FIGURE 5. — **SCP1-mediated dephosphorylation of Ser(P)⁶⁸-Twist1 accelerates Twist1 degradation.** A, HEK293 cells (10⁵) with DOX-inducible Twist1 expression were transfected with 1 μg of HA-SCP1, HA-dnSCP1, or the empty vector. After 48 h, cells were treated with or without DOX for 6 h. Western blotting was performed to analyze the indicated proteins. *Ctrl*, control. B, MDA-MB-436 cells (10⁵) were transfected with 1 μg of the empty or HA-SCP1 plasmid for 48 h before cells were harvested for Western blotting analyses for the proteins indicated. C, Western blotting analyses of SCP1, Ser(P)⁶⁸-Twist1, and Twist1 proteins in MDA-MB-436 cell lines expressing non-targeting shRNA (shCtrl) and SCP1 mRNA-degrading shRNAs (shSCP1-1 and shSCP1-2). D, real-time PCR analysis of SCP1 mRNA (*top panel*) and Western blotting analysis (*bottom panel*) of SCP1, Ser(P)⁶⁸-Twist1, and Twist1 in Ishikawa cells expressing shCtrl, shSCP1-1, or shSCP1-2 shRNAs. E, Ishikawa cells with shCtrl, shSCP1-1, or shSCP1-2 shRNA expression were treated with cycloheximide (*CHX*) for the time periods indicated. Cell lysates were analyzed by Western blotting using Twist1 and tubulin antibodies (*top panel*). Band intensities were measured by densitometry from three experiments. Relative band intensity was normalized to the band intensity at time zero for each group (*bottom panel*). F, Western blotting analysis of the endogenous SCP1 and Twist1 in the cell lines indicated and their negative correlation relationship. The average band intensities were obtained from three experiments and normalized to the band intensities of β-actin in each experiment. The R value was obtained from the linear regression analysis using GraphPad Prism software.

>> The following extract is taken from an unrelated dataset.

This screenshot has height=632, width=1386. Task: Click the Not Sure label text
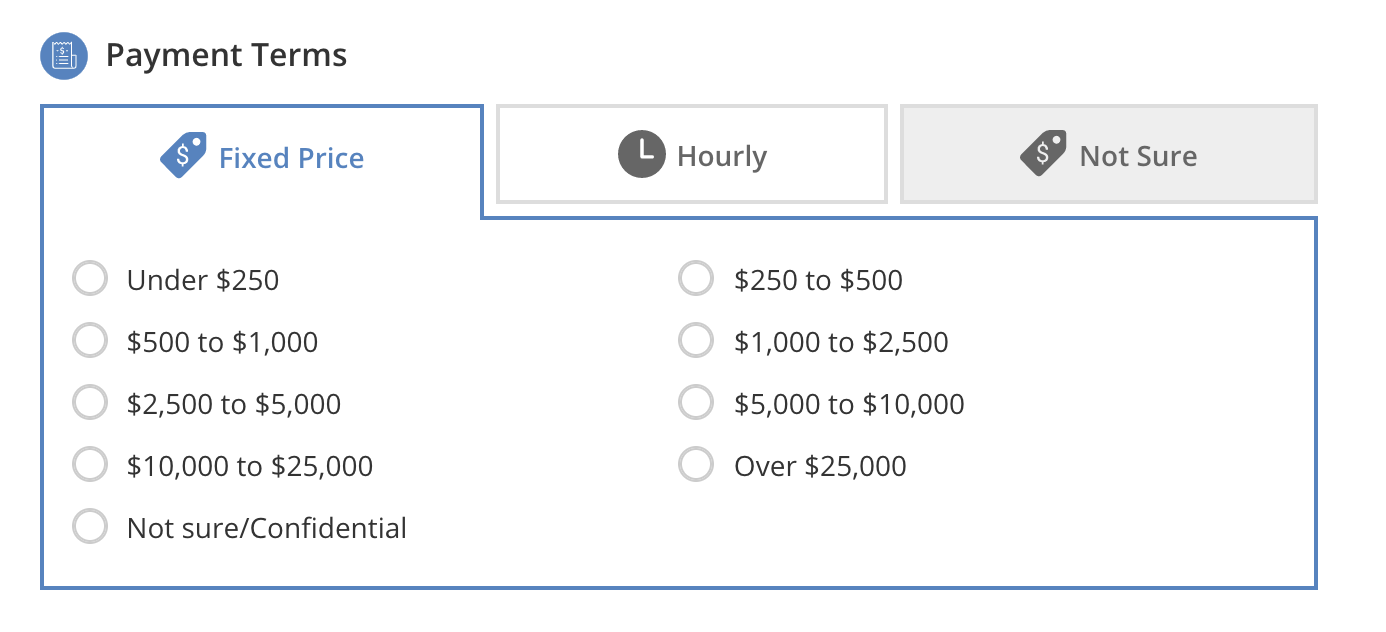pos(1138,156)
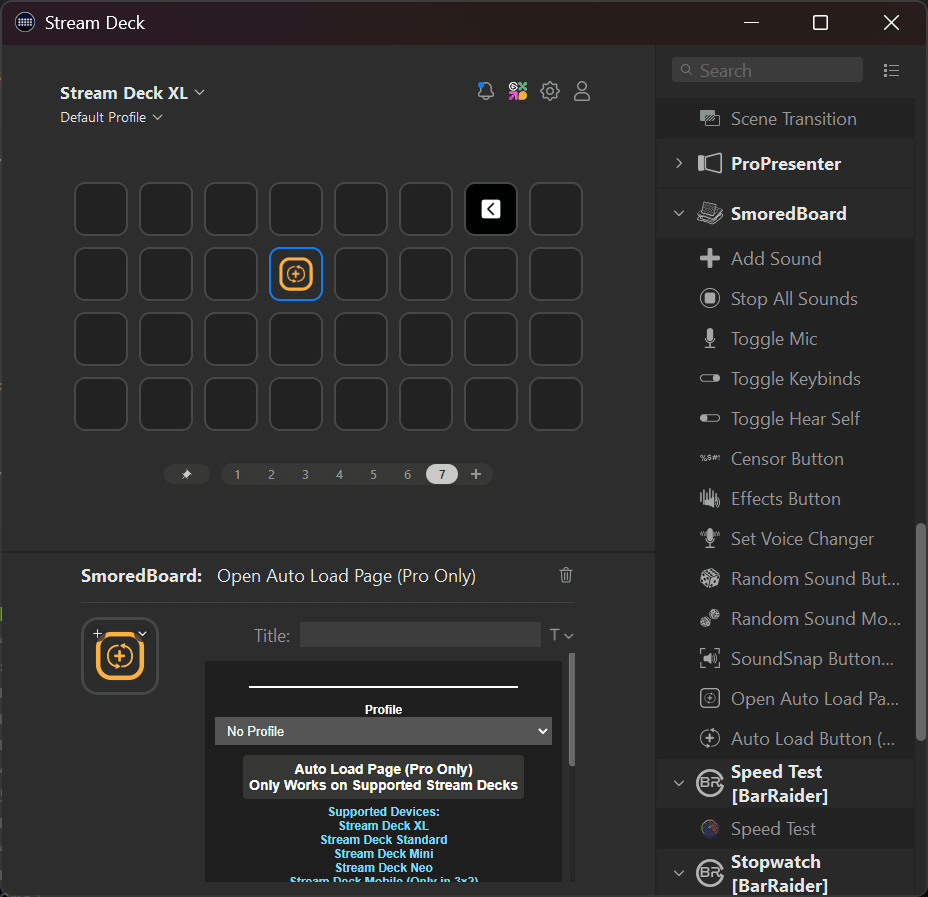Open the Default Profile dropdown
This screenshot has width=928, height=897.
point(157,116)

Next, we examined how SCP1 affects Twist1 stability by chasing Twist1 degradation after protein synthesis was blocked by cycloheximide treatment. We generated stable Ishikawa cell lines expressing a non-targeting shRNA or one of the two different shRNAs targeting SCP1 mRNA and treated these cells with cycloheximide for different time periods. We found that Twist1 protein in cells with SCP1 knockdown degraded much slower than Twist1 in cells with non-targeting shRNA expression (Fig. 5E). To validate the negative correlation relationship between SCP1 and Twist1 proteins, we measured the relative levels of SCP1 and Twist1 proteins in MDA-MB-231, MDA-MB-435, BT549, and MDA-MB-436 human cancer cells. We found that the levels of SCP1 protein indeed inversely correlated with the levels of total Twist1 protein among these cell lines (Fig. 5F). In addition, considering the role of SCP1 in RNA polymerase II recycling, which might affect gene transcription, we measured Twist1 mRNA in cells with and without knockdown or overexpression of SCP1. We found that the expression level of Twist1 mRNA was not affected by SCP1 (data not shown). Taken together, these results demonstrate that SCP1 expression decreases the level of Twist1 by accelerating its protein degradation.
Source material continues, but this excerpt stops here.